## What is being asked
Pull out every line below holding the word "Task".

──────── Given records

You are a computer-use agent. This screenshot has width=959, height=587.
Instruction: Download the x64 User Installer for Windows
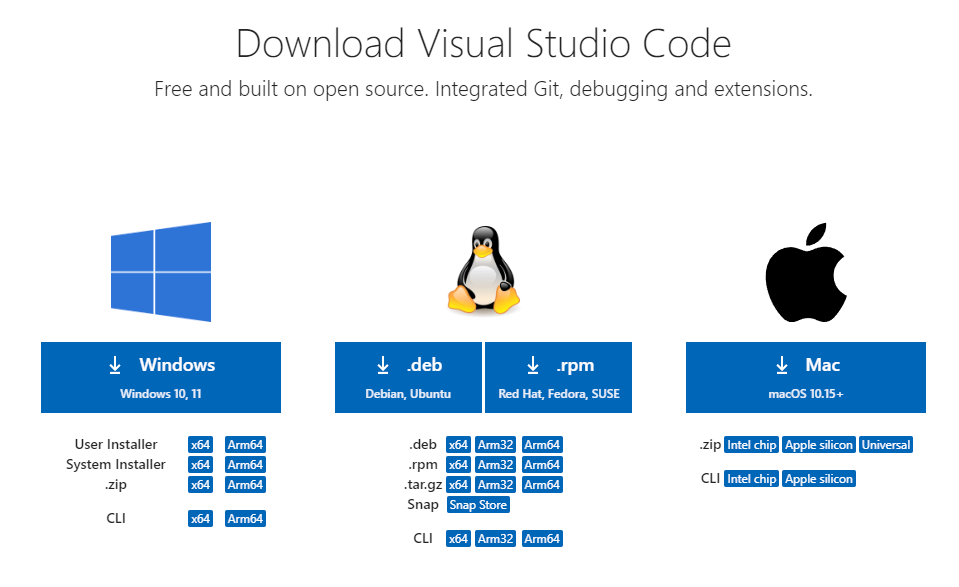(199, 444)
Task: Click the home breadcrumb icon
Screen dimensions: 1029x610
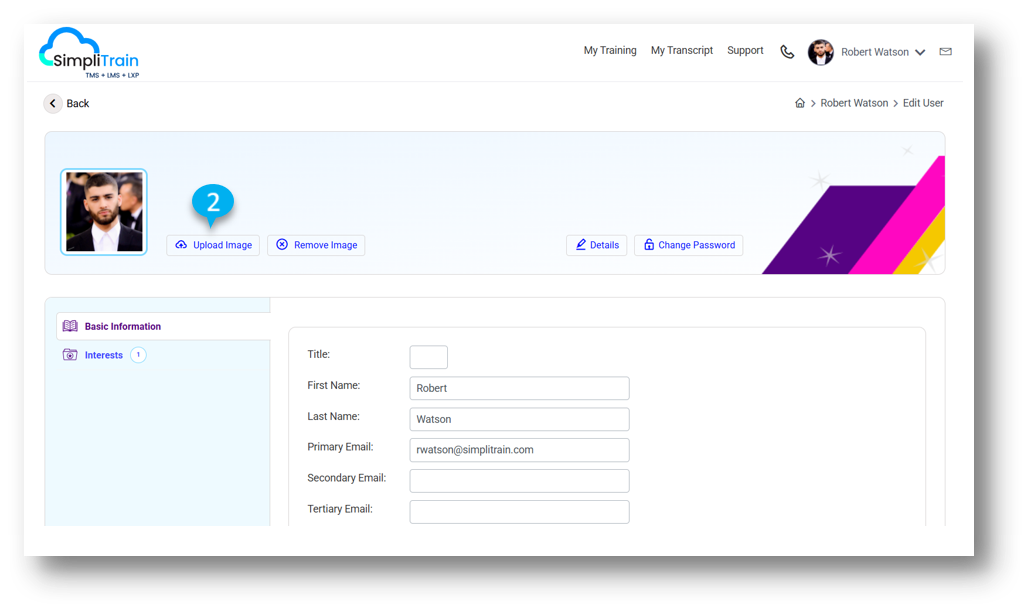Action: (800, 104)
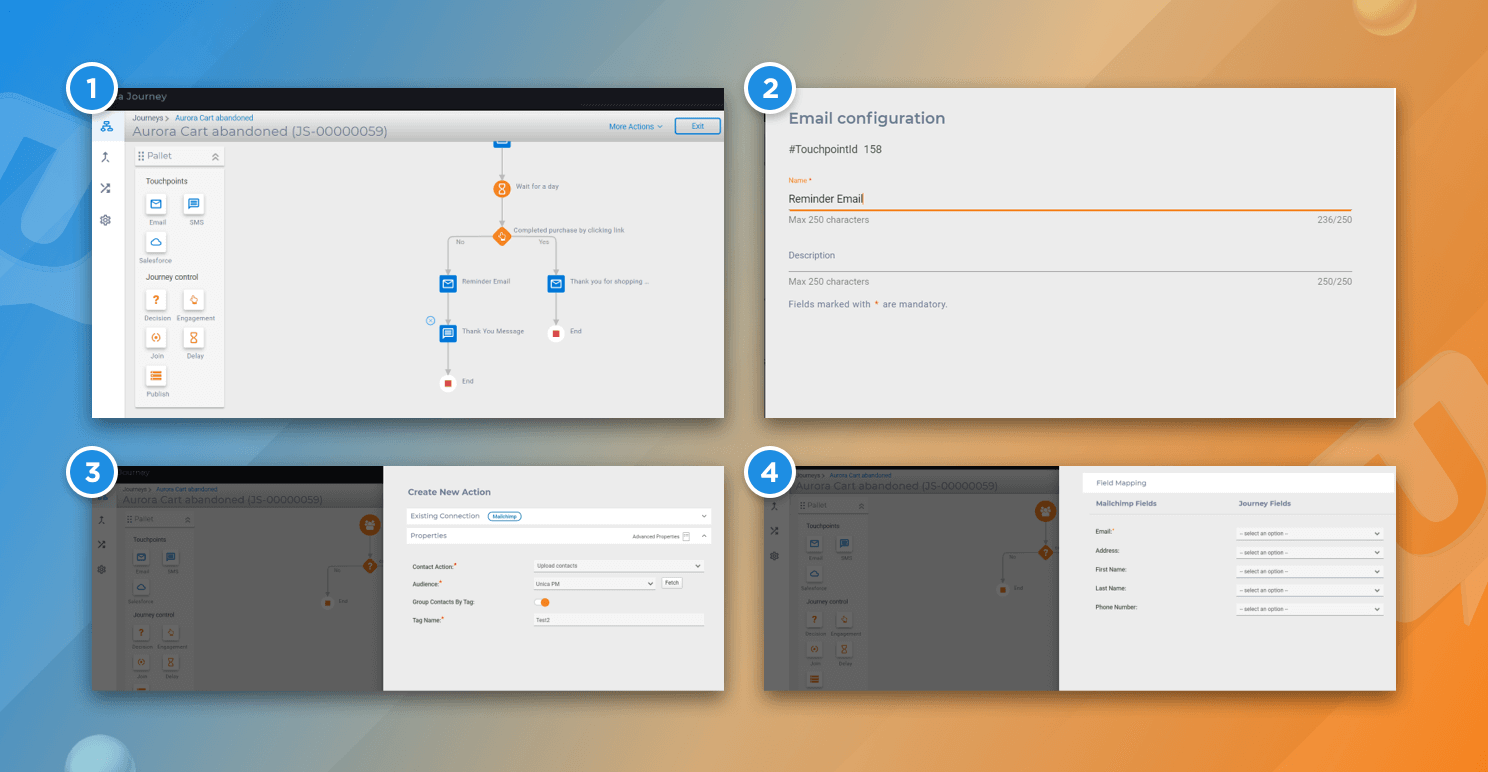Select the Join journey control icon
Screen dimensions: 1488x772
coord(156,339)
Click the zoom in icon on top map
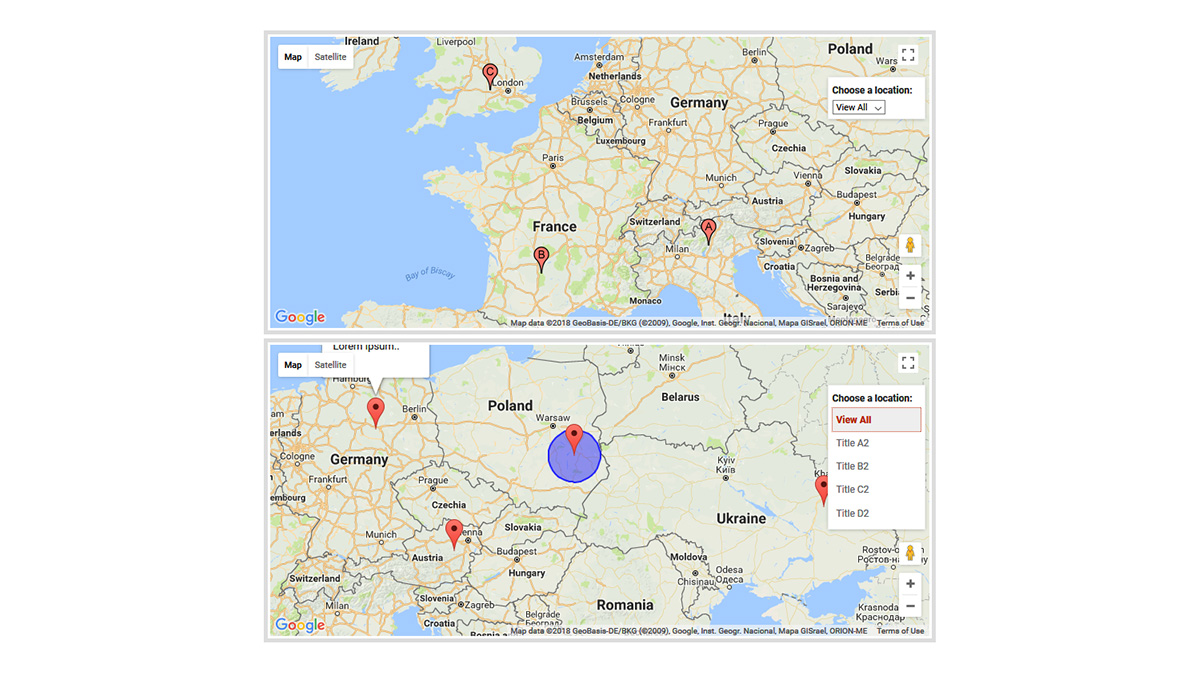Viewport: 1200px width, 680px height. click(910, 275)
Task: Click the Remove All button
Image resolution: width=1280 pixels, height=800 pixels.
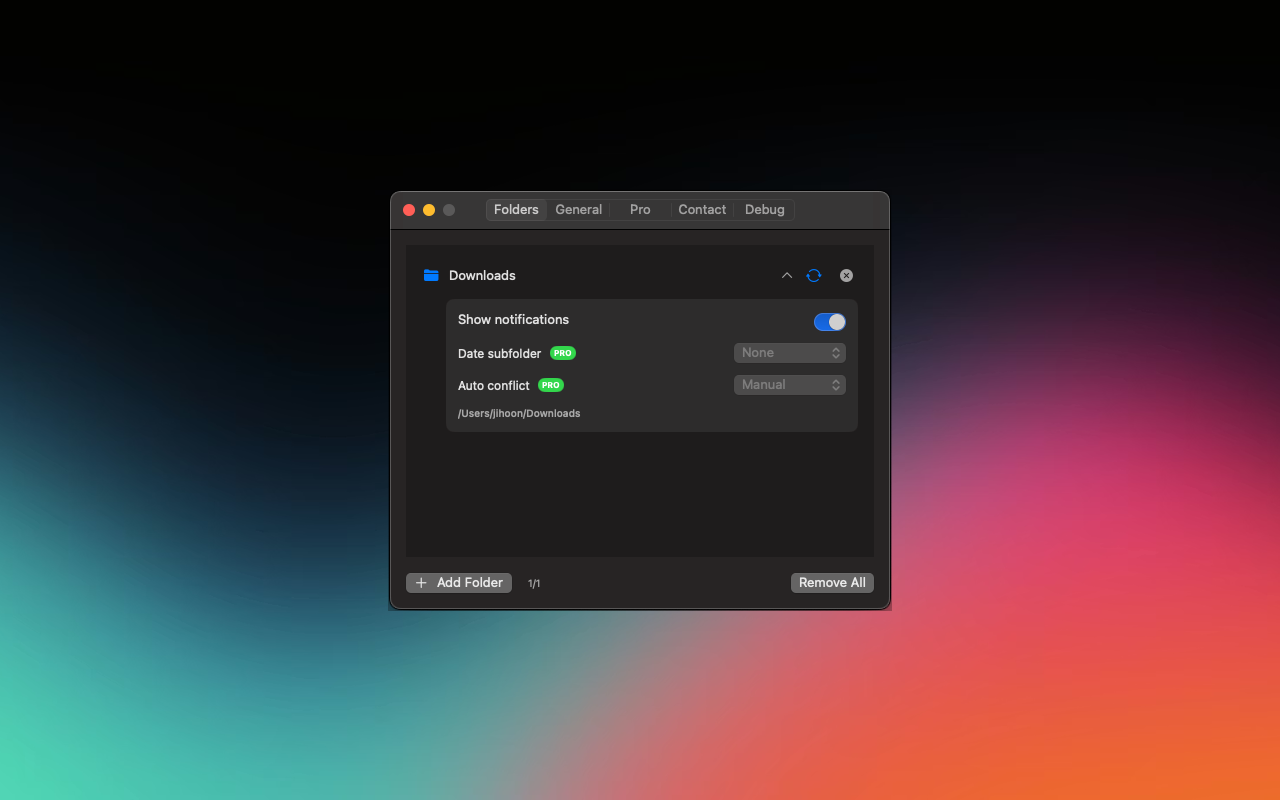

────────────────

## Exercise response
Task: Click the home breadcrumb icon
Task: Click the Remove All button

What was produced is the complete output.